* What the exercise asks *
The lines from the start of the records through the one containing "Task: Click the word those in the tweet" are to be transcribed exactly, and nothing else.

[Collection entries]
************

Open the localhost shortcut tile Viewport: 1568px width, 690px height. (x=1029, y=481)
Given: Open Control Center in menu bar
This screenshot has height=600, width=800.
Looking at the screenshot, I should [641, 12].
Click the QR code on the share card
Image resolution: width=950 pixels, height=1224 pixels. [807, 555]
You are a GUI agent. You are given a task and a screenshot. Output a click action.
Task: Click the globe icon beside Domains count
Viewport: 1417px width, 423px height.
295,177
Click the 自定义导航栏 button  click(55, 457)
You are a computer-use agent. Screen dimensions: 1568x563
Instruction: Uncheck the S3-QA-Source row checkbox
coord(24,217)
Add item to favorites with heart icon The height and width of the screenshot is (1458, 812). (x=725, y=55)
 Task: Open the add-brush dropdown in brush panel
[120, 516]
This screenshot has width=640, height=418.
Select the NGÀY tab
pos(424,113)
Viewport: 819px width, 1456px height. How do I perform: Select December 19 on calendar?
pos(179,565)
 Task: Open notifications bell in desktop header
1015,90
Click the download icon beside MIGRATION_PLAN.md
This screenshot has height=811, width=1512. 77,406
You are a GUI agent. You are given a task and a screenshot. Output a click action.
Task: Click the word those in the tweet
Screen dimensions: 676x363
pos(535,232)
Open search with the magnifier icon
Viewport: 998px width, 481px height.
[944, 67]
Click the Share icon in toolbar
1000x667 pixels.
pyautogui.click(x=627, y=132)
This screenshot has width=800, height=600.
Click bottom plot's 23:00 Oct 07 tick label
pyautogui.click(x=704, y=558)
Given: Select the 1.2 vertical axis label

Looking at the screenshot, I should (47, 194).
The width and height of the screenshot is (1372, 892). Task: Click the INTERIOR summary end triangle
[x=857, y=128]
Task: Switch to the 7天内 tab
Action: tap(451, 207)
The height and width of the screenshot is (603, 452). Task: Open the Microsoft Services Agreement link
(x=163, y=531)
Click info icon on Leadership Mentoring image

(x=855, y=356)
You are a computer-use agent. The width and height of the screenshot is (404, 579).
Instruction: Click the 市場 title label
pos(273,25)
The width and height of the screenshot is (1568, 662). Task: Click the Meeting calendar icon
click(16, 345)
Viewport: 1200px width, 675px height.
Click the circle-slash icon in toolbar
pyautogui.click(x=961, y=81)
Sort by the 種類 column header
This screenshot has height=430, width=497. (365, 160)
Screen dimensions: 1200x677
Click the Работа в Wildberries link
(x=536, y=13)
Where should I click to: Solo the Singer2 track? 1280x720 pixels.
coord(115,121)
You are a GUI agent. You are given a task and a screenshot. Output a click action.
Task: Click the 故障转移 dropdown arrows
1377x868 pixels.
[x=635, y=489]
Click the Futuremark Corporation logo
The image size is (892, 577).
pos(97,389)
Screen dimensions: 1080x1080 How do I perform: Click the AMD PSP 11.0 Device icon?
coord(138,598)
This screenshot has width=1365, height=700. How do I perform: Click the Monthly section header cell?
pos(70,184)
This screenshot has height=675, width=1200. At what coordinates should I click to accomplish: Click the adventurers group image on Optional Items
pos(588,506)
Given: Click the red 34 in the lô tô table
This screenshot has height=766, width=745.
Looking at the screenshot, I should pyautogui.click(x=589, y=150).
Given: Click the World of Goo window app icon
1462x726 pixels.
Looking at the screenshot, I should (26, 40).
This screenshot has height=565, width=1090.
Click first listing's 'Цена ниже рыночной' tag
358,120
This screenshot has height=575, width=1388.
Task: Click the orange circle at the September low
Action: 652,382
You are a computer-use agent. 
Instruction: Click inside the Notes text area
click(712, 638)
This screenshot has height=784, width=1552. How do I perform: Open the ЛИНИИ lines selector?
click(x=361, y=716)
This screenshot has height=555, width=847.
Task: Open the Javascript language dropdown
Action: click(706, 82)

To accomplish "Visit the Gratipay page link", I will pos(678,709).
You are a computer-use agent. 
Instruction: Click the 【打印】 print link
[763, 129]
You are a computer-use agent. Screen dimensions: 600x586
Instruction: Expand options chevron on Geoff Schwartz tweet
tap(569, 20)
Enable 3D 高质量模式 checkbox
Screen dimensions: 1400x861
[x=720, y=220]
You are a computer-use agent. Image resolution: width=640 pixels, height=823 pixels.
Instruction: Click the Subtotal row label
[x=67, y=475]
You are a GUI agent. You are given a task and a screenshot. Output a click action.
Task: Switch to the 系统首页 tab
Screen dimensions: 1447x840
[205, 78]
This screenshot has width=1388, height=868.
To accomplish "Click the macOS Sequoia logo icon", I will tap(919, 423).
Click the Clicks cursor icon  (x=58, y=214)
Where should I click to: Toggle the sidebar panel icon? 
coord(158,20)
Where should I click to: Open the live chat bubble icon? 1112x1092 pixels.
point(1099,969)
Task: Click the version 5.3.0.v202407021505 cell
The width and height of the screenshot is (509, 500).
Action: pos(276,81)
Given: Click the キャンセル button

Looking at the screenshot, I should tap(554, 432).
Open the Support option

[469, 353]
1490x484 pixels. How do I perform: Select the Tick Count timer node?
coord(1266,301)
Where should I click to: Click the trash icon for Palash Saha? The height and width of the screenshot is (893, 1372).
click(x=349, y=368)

************

* Solution to this exercise *
Open the localhost shortcut tile Viewport: 1568px width, 690px height. (x=1029, y=481)
Given: Open Control Center in menu bar
This screenshot has height=600, width=800.
Looking at the screenshot, I should [641, 12].
Click the QR code on the share card
Image resolution: width=950 pixels, height=1224 pixels. [807, 555]
You are a GUI agent. You are given a task and a screenshot. Output a click action.
Task: Click the globe icon beside Domains count
Viewport: 1417px width, 423px height.
295,177
Click the 自定义导航栏 button  click(55, 457)
You are a computer-use agent. Screen dimensions: 1568x563
Instruction: Uncheck the S3-QA-Source row checkbox
coord(24,217)
Add item to favorites with heart icon The height and width of the screenshot is (1458, 812). (x=725, y=55)
 Task: Open the add-brush dropdown in brush panel
[120, 516]
This screenshot has width=640, height=418.
Select the NGÀY tab
pos(424,113)
Viewport: 819px width, 1456px height. How do I perform: Select December 19 on calendar?
pos(179,565)
 Task: Open notifications bell in desktop header
1015,90
Click the download icon beside MIGRATION_PLAN.md
This screenshot has height=811, width=1512. 77,406
You are a GUI agent. You are given a task and a screenshot. Output a click action.
Task: Click the word those in the tweet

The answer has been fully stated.